In a context of finite resources, spending more in one area inevitably means spending less in another. We know this to be true when we make decisions about our own household expenditures, and the same is true when decision makers allocate limited public healthcare resources. We cannot directly observe the displacement that arises from every funding decision, as these impacts are indirect, subtle, and diffuse —which often make them invisible. It is hard to prove that spending on a specific new drug directly causes staff reductions elsewhere in the system, or longer waiting times for other treatments, or a decline in engagement efforts for preventive programs. But these displacements inevitably happen, and their consequences can be devastating.

Naci et al.1 seeks to quantify this reality. According to their estimates, drugs approved by the National Institute for Health and Care Excellence (NICE) between 2000 and 2020 generated 3.75 million quality-adjusted life years (QALY), but the displacement of resources to fund them (what economists refer to as the ‘opportunity cost’) led to the loss of 5 million QALY for other patients, resulting in a net loss of 1.25 million QALY. This value is nearly three times larger than the health lost as a direct result of the first year of the COVID-19 pandemic in England, albeit accrued over a longer period.2

The analysis of Naci et al.1 is based on an empirical estimate that one QALY is lost for every £ 15,000 reallocated away from current services provided by the English National Health System (NHS).3,4 Similar empirical studies have provided evidence about this effect in Spain.5,6 In the United Kingdom, this £ 15,000 per QALY estimate is used by the Department of Health and Social Care to quantify the health losses resulting from reductions in NHS spending. However, NICE maintains a range of £20,000 to £30,000 —and will continue to do so under an agreement between the United Kingdom Government and the pharmaceutical industry.

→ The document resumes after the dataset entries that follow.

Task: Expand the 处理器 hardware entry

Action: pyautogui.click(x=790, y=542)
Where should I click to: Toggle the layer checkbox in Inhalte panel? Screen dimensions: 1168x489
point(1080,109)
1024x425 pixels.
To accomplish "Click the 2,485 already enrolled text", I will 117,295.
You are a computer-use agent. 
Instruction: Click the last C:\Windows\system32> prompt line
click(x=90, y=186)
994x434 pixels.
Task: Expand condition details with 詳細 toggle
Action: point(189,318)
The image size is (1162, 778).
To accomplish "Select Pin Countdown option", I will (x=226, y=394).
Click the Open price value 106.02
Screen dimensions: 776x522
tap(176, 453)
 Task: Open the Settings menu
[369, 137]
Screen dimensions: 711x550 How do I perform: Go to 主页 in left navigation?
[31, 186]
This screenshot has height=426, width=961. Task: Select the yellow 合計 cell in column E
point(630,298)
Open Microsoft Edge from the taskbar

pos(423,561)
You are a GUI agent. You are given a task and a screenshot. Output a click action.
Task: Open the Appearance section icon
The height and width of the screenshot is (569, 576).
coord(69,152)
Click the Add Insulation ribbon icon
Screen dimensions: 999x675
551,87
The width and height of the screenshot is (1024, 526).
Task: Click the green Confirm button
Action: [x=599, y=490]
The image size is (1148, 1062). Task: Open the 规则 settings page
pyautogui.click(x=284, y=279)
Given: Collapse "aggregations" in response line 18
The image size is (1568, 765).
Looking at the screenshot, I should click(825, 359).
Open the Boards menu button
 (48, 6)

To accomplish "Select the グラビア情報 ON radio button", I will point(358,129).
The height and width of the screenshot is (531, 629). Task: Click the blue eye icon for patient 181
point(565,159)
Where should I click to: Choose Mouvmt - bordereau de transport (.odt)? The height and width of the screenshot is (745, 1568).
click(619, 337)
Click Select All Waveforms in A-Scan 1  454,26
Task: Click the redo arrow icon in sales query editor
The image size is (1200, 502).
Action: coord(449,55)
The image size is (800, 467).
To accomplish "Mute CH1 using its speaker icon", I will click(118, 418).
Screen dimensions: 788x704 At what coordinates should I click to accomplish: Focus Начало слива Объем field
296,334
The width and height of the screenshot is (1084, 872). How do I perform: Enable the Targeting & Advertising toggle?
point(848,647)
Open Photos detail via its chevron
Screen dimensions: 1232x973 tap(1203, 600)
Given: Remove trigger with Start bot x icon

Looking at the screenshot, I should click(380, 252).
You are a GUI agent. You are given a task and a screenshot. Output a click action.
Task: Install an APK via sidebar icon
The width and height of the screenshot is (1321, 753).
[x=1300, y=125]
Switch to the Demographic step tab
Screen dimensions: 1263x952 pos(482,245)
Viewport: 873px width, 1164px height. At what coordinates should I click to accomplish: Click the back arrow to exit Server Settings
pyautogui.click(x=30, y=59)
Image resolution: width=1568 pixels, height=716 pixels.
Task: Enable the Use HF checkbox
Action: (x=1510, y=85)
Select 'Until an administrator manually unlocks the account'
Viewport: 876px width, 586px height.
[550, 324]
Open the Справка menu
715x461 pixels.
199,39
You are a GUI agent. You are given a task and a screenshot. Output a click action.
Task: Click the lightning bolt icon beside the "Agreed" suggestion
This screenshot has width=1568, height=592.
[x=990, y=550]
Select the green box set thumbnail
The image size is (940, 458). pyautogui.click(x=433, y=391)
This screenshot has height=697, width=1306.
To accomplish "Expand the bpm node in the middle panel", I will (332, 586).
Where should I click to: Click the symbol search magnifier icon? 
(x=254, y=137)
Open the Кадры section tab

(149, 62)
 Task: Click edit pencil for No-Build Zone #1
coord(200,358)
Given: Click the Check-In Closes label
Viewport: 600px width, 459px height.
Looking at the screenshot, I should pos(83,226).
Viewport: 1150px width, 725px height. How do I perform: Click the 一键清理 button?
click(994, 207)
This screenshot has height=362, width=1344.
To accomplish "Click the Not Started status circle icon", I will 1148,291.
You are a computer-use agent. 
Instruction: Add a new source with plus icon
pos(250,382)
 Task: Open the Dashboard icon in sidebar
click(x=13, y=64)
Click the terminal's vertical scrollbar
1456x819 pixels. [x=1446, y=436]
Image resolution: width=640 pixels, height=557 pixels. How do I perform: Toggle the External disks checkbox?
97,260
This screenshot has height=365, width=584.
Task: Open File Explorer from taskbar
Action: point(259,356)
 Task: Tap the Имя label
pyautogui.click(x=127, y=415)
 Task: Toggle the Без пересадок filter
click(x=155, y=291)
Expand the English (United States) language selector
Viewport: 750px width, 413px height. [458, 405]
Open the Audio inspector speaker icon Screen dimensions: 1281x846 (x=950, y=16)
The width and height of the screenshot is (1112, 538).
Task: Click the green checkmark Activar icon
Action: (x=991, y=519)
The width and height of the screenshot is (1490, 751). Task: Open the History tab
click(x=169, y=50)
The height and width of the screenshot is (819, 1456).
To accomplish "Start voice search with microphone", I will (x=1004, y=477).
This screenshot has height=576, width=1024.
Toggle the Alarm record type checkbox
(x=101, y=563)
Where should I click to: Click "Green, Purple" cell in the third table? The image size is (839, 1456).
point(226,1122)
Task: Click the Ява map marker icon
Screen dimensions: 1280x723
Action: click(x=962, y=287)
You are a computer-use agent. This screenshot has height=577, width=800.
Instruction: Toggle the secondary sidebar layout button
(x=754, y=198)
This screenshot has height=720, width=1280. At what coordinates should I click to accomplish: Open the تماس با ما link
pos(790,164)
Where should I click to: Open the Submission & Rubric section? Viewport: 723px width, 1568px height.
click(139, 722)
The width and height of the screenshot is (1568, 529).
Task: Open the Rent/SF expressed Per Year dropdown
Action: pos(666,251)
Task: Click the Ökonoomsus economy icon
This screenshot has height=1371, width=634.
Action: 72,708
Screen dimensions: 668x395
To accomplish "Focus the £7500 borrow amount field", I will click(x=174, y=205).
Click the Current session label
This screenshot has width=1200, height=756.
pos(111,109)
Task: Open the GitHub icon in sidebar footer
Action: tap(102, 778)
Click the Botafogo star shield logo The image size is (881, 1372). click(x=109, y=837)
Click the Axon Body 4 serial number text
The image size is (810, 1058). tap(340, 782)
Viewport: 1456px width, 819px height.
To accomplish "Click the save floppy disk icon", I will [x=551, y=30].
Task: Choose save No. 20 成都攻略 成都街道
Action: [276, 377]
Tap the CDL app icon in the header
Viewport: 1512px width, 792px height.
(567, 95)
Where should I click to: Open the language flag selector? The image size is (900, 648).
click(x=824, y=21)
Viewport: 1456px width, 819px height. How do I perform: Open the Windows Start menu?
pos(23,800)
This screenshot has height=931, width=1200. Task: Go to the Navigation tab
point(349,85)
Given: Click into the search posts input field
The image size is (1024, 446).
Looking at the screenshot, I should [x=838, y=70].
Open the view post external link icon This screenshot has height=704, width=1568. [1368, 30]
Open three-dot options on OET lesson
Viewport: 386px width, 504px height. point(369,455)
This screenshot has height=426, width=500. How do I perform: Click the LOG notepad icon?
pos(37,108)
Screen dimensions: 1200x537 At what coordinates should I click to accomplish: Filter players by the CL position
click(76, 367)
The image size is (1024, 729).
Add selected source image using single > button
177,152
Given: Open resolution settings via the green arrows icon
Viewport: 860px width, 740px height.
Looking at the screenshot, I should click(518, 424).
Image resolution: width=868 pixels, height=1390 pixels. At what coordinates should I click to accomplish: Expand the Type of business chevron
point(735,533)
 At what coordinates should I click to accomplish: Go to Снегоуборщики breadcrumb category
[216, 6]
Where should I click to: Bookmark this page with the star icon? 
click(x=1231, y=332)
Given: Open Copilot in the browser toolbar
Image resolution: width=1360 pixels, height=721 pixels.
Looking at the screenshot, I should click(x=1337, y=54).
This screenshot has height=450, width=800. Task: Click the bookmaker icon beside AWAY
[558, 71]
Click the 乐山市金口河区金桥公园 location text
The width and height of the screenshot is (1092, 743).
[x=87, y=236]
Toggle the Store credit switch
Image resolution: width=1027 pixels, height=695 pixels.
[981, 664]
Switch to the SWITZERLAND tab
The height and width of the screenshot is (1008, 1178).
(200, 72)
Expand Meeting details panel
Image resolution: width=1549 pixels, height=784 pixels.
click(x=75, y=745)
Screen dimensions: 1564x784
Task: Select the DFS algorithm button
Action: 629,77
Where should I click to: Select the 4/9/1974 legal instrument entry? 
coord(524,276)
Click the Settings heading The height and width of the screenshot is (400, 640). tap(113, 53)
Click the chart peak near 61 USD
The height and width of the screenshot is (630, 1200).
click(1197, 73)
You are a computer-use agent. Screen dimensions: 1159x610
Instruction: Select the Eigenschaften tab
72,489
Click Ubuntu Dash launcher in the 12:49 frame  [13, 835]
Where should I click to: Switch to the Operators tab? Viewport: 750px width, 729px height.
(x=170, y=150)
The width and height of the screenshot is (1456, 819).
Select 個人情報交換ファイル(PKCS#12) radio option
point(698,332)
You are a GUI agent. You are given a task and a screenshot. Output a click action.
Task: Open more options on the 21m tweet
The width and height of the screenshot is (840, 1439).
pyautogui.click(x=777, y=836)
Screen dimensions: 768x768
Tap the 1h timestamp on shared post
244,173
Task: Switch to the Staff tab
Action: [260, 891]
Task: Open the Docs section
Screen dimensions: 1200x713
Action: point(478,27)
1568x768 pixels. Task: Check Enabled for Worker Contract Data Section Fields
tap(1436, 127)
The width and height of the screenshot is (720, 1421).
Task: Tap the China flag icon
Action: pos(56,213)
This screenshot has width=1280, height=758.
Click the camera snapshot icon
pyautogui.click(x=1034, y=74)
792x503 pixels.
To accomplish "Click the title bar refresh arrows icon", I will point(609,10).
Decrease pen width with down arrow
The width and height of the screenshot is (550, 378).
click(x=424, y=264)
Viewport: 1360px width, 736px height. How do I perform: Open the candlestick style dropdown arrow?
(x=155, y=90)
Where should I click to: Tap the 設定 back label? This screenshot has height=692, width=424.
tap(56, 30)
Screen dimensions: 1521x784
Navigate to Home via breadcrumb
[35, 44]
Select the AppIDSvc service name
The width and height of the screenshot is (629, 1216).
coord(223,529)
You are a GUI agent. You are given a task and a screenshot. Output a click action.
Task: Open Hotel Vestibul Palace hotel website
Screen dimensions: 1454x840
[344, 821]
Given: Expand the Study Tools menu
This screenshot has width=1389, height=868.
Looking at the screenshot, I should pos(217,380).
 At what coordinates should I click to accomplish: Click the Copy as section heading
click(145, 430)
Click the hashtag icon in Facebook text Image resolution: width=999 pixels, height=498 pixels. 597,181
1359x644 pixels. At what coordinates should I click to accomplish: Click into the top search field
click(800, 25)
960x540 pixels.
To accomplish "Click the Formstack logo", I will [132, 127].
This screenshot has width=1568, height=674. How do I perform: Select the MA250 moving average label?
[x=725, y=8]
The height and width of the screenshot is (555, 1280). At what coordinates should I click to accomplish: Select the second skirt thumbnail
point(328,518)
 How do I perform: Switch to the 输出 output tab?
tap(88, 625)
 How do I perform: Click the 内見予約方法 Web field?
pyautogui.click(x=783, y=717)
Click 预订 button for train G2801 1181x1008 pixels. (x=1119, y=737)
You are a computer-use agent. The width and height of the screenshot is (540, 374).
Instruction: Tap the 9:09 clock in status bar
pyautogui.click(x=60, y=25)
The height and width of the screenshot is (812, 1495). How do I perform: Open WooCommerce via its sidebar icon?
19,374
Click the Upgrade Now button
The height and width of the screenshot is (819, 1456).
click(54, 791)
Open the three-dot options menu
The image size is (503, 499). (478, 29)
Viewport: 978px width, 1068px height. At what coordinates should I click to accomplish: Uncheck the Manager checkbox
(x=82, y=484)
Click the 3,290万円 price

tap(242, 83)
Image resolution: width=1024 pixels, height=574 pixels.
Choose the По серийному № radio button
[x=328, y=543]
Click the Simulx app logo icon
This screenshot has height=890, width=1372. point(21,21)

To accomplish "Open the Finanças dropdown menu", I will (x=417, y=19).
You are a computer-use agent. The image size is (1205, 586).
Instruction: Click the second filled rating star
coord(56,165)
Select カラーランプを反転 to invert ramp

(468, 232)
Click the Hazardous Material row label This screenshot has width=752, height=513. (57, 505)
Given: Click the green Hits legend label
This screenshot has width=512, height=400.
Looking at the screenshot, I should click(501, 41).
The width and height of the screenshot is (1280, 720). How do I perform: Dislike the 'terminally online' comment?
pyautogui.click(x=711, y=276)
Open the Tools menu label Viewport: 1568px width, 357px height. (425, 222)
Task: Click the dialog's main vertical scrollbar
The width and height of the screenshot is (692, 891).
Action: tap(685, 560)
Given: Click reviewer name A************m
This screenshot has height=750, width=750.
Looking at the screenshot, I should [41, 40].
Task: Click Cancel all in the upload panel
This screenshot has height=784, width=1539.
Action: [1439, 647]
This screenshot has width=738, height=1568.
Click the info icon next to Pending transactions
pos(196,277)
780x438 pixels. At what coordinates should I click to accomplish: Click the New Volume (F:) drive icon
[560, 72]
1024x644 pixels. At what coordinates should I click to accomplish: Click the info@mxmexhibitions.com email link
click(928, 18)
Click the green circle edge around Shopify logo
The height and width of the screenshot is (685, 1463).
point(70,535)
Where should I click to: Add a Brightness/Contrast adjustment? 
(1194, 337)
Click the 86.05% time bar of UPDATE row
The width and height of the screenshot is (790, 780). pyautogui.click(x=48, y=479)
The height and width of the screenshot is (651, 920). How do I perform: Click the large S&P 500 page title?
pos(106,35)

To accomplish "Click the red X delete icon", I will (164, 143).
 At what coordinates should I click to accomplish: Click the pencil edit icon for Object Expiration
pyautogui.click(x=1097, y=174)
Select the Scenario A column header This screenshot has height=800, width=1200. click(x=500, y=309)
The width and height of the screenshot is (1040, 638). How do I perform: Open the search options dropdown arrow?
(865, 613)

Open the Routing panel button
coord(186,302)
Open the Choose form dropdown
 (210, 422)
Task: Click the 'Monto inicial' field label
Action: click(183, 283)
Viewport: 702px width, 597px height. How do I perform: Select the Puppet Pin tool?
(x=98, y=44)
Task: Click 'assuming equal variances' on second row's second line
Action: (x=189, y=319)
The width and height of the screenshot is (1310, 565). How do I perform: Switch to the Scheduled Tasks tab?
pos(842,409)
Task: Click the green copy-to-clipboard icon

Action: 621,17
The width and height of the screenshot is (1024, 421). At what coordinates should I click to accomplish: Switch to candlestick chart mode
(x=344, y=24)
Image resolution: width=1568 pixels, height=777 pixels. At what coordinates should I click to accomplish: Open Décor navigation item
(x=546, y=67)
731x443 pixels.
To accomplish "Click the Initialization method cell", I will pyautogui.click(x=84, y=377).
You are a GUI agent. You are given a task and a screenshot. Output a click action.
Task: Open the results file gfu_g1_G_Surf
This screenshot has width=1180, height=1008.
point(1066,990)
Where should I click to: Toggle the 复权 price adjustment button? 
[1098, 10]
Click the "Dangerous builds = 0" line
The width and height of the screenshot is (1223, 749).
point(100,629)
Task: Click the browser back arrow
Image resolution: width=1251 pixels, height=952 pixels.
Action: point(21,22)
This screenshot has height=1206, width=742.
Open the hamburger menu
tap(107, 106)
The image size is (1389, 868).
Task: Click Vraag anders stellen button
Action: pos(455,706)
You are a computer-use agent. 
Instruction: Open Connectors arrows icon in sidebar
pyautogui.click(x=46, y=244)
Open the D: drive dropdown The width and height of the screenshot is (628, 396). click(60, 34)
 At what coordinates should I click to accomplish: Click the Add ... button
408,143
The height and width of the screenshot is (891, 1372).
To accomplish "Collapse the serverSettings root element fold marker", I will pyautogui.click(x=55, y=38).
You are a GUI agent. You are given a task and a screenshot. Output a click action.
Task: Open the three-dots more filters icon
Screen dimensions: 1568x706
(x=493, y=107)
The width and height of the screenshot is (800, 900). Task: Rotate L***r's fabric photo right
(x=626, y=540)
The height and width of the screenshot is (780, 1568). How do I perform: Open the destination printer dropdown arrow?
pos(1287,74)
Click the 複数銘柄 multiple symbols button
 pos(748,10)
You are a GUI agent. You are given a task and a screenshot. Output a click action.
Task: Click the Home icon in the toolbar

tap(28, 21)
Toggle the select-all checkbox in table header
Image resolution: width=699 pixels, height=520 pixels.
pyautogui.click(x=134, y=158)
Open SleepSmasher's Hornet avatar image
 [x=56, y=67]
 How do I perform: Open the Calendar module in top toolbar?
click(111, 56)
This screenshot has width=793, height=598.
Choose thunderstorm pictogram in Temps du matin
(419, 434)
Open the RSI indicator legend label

Criticism of Naci et al.1 may focus on the uncertainty around the actual opportunity costs of the analysed funding decisions. It is possible that disinvestment during the period under study was partly on interventions with higher cost-effectiveness ratios, leading to somewhat smaller health losses than estimated. But, conversely, funds may have been diverted from highly cost-effective alternatives, meaning the net health loss could be underestimated. The assumption underpinning their calculations was that interventions being displaced were ‘marginally’ cost-effective, which is likely to provide a conservative estimate of the expected net loss.

We cannot hope to precisely estimate the invisible, but we can approximate it with the best available evidence. And while we cannot undo the past, we can certainly aim to reduce the harm in the future. A renewed effort by decision makers in the United Kingdom, Spain, and other countries to take into account these health opportunity costs when making funding and price-setting decisions is needed to avoid future health losses, and to ensure equal consideration for every patient —whether visible or invisible.